あなたの課題.
A) 以下の『空城』の解説から、「希望の春で草草が成長している」を含む語句で始まり「い天子に盲目的に従うだけだ。」で終わる部分を、手を加えずに書き出してください。
B) 以下の『空城』の解説にある「誰もいない空しい城郭には日差しが長く当たっている。」という一文を英語に訳してください。
C) 以下の『空城』の解説によると、八頭の駿馬が付き従った良い天子は誰ですか。

提供された抜粋.
++++++
及地點:  巴西 (劍南道北部 綿州 巴西)     

 

 

空城〔城上〕

(何にも施政が届かない空しい城郭を詠う)

草滿巴西綠,空城白日長。

希望の春で草草が成長している巴西辺りには緑いっぱいである。誰もいない空しい城郭には日差しが長く当たっている。

風吹花片片,春動水茫茫。

風が吹けば、さきほこるはなはゆらゆらゆれているし、春景色に増水した春水にゆったりと遙か先まで流れて行く。

八駿隨天子,群臣從武皇。

一夜で5000km 走るという8頭の駿馬は穆王という良い天子のもとだから付き従ったのであり、(何もしない、強くもない代宗のまわりには賢臣がいなくて)群臣の者たちは、武力の強い天子に盲目的に従うだけだ。

遙聞出巡守,早晚遍遐荒。

遠くのほうだけで聞こえるという、国を立て直すためには主要の各地を視察・巡守の出征をすることであるの声だが、(これに全く耳をかたむけない代宗であるから、)まあじきに、ここの空城のようにどこもかしこも、遠く離れた未開の異民族の地のようになってしまうことだろう。

詩文(含異文)

草滿巴西綠,空城白日長【城空白日長】。

風吹花片片,春動水茫茫【春送雨茫茫】【春蕩水茫茫】。

八駿隨天子,群臣從武皇。

遙聞出巡守,早晚遍遐荒。 

 

空城〔城上〕

草滿ちる巴西の綠,空城 白日長し。

風吹き花片片たりて,春動き水茫茫たり。

八駿 天子に隨い,群臣 武皇に從う。

遙に聞く巡守に出るを,早晚 遐荒なるを遍ねからん。

姑蘇台02 

 

『空城〔城上〕』現代語訳と訳註

(本文)
++++++
与えられたデータ.
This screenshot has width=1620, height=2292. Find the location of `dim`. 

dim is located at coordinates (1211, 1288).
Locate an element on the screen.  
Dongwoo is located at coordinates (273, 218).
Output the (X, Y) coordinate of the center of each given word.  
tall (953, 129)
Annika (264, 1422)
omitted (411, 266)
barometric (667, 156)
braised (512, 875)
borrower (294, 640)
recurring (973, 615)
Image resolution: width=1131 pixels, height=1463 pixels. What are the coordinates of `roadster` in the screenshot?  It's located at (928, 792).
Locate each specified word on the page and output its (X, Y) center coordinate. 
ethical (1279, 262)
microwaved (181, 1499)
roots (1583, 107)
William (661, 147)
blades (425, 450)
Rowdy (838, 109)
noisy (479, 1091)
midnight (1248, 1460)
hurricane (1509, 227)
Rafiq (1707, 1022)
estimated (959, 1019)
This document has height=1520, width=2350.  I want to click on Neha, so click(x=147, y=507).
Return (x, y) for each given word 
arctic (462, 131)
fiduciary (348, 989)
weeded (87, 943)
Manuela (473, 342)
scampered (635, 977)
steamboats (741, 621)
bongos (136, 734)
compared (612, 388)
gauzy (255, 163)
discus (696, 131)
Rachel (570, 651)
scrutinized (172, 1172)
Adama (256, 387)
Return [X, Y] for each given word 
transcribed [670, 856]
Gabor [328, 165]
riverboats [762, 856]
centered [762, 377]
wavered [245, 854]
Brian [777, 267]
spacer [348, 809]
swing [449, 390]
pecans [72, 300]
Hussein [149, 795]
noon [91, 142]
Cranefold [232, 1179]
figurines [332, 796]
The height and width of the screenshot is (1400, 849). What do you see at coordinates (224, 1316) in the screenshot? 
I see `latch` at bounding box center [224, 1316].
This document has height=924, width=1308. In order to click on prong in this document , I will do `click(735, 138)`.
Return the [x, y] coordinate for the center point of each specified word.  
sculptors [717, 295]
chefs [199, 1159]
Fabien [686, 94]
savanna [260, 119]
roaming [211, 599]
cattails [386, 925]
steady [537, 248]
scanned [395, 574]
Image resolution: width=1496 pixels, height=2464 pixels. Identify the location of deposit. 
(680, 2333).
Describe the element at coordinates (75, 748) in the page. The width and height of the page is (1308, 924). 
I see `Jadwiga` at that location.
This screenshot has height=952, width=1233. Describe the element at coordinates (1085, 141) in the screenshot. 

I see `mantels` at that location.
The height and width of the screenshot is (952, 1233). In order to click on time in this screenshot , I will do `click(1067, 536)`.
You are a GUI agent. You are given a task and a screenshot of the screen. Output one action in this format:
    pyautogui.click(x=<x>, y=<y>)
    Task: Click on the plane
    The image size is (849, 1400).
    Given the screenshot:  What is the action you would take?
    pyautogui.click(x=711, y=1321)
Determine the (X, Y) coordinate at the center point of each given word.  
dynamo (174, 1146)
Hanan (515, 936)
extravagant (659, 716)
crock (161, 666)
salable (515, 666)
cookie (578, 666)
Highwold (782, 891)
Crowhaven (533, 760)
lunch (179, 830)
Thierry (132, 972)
++++++
課題の解答.
A)
希望の春で草草が成長している巴西辺りには緑いっぱいである。誰もいない空しい城郭には日差しが長く当たっている。

風吹花片片,春動水茫茫。

風が吹けば、さきほこるはなはゆらゆらゆれているし、春景色に増水した春水にゆったりと遙か先まで流れて行く。

八駿隨天子,群臣從武皇。

一夜で5000km 走るという8頭の駿馬は穆王という良い天子のもとだから付き従ったのであり、(何もしない、強くもない代宗のまわりには賢臣がいなくて)群臣の者たちは、武力の強い天子に盲目的に従うだけだ。

B) The sunlight falls for a long time on the empty city walls where no one is.

C) 穆王